Entries on target coordinates:
***
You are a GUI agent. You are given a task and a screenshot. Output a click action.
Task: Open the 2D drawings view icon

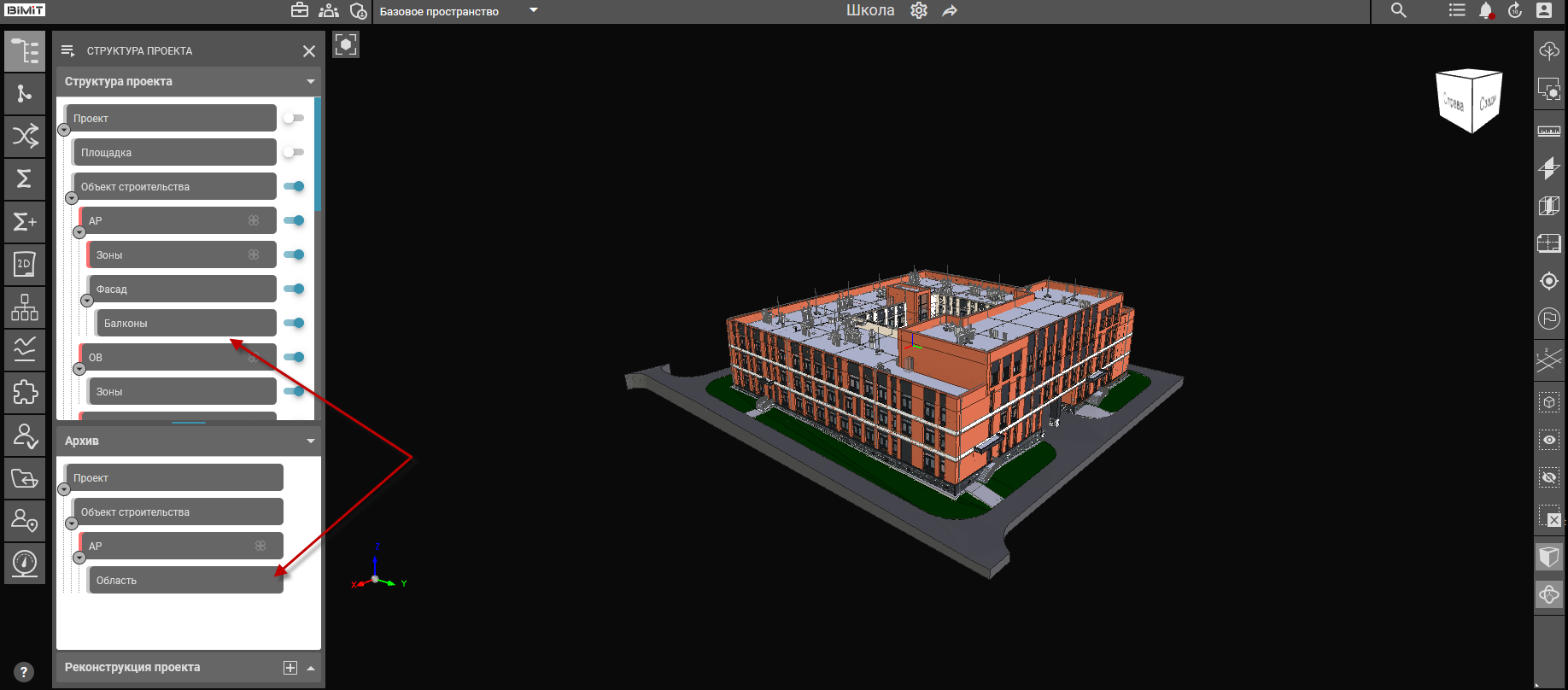pyautogui.click(x=25, y=265)
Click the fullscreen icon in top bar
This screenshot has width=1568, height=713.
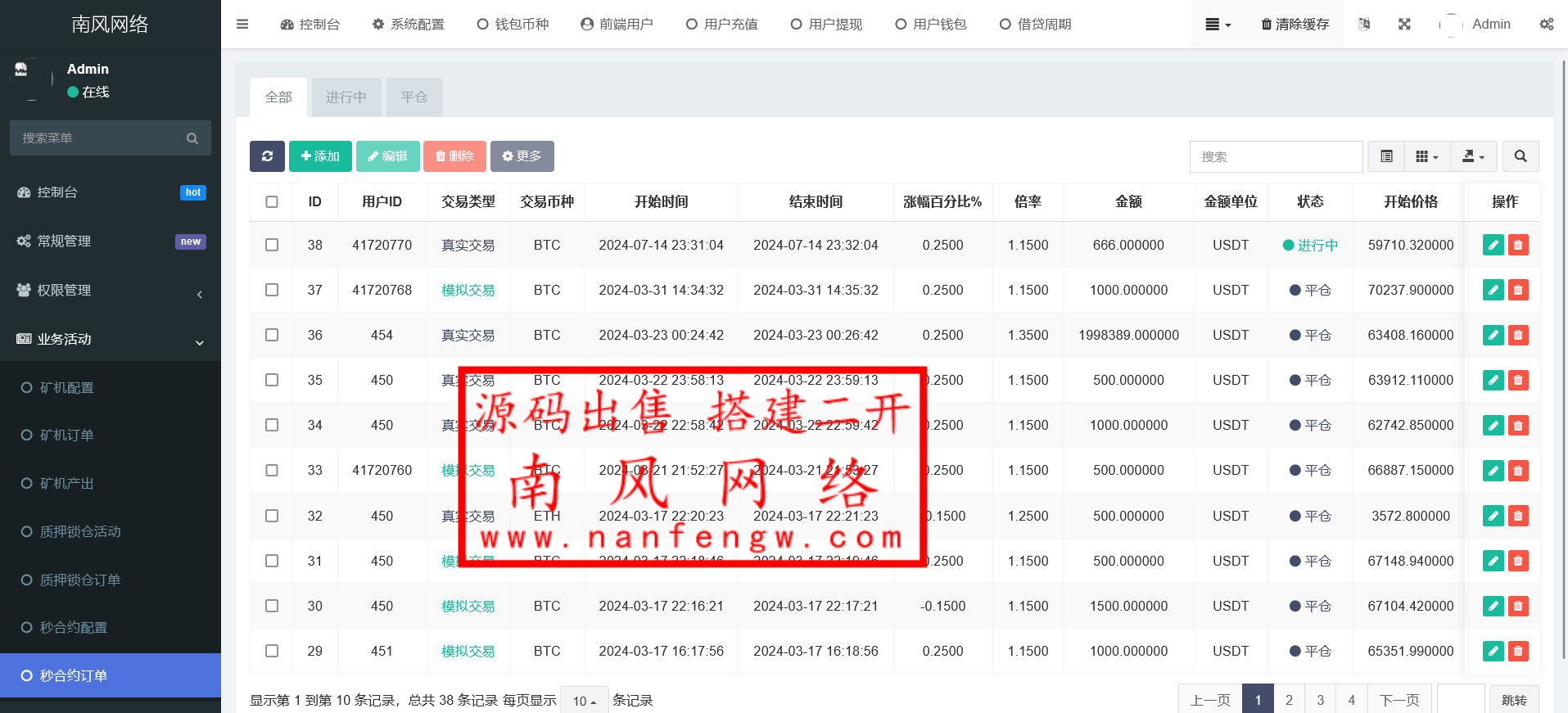coord(1404,25)
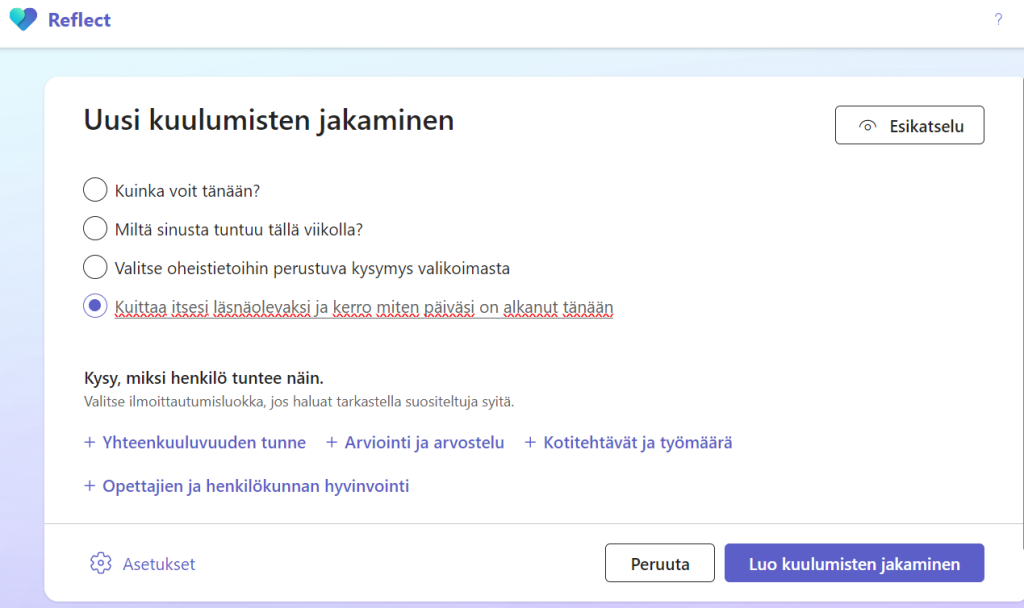Click plus icon beside Yhteenkuuluvuuden tunne
Screen dimensions: 1024x608
tap(89, 442)
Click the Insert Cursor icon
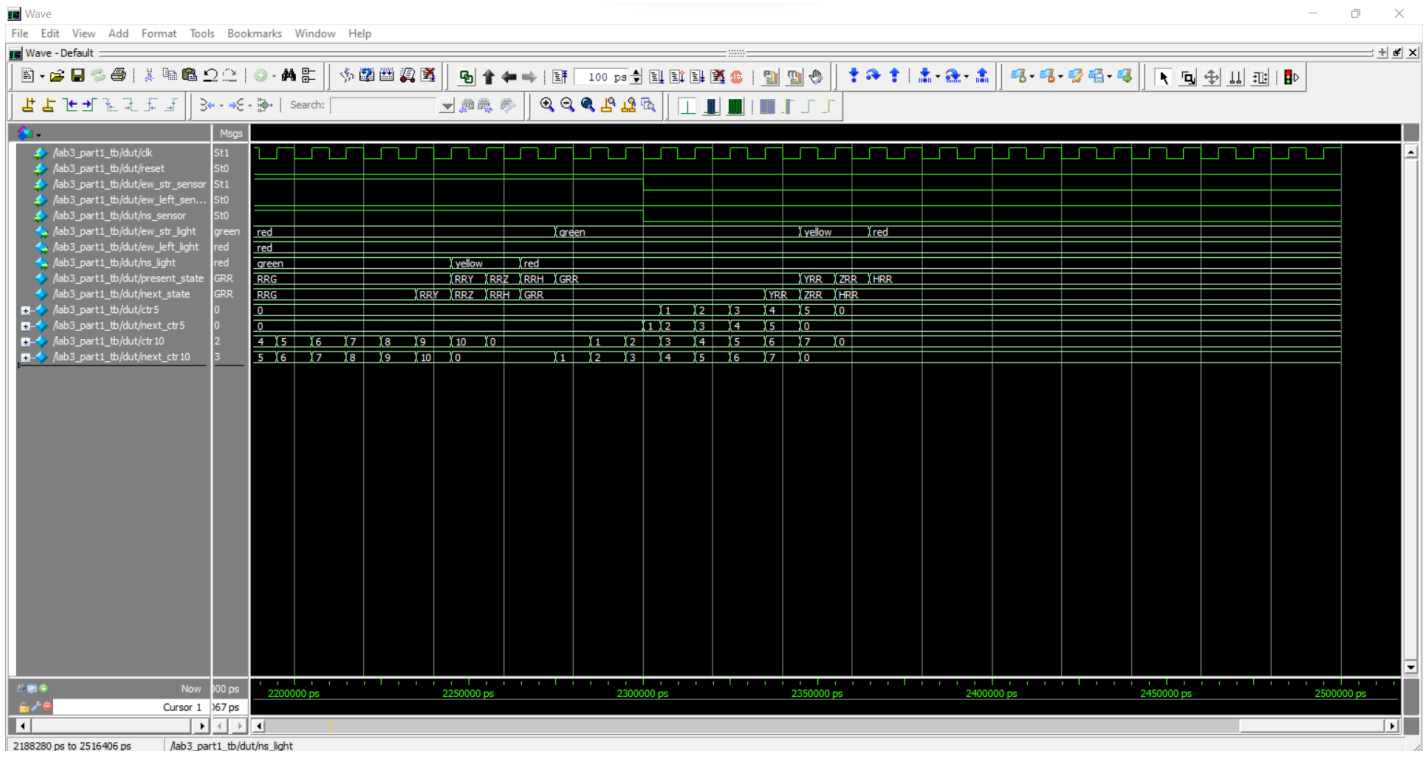The image size is (1426, 757). [x=29, y=105]
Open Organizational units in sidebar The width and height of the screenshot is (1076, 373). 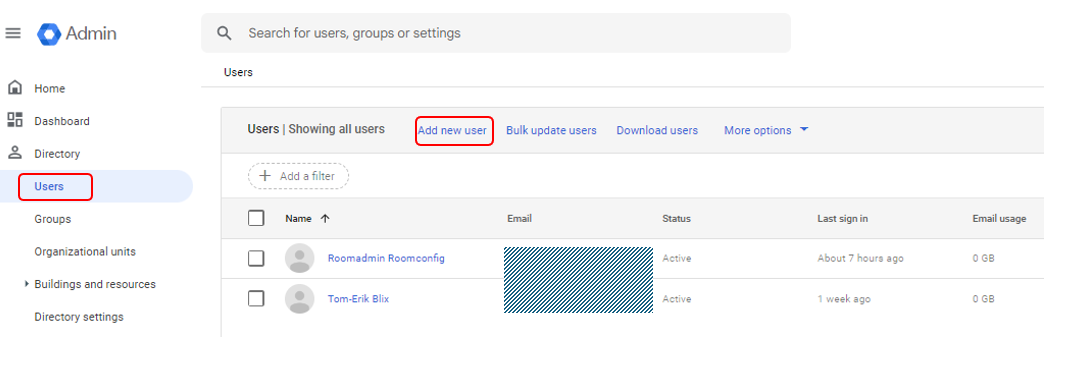click(x=85, y=252)
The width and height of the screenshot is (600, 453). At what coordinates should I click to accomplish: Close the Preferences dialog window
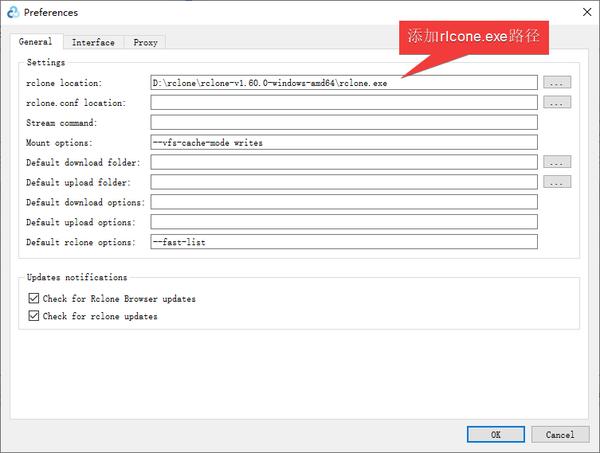pos(587,12)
***
**Task goal**
Copy out the lines from the one containing "The width and height of the screenshot is (600, 453)." through the last line, leaving the pictures out.

**Task output**
The width and height of the screenshot is (600, 453). At what coordinates should I click to accomplish: Close the Preferences dialog window
pos(587,12)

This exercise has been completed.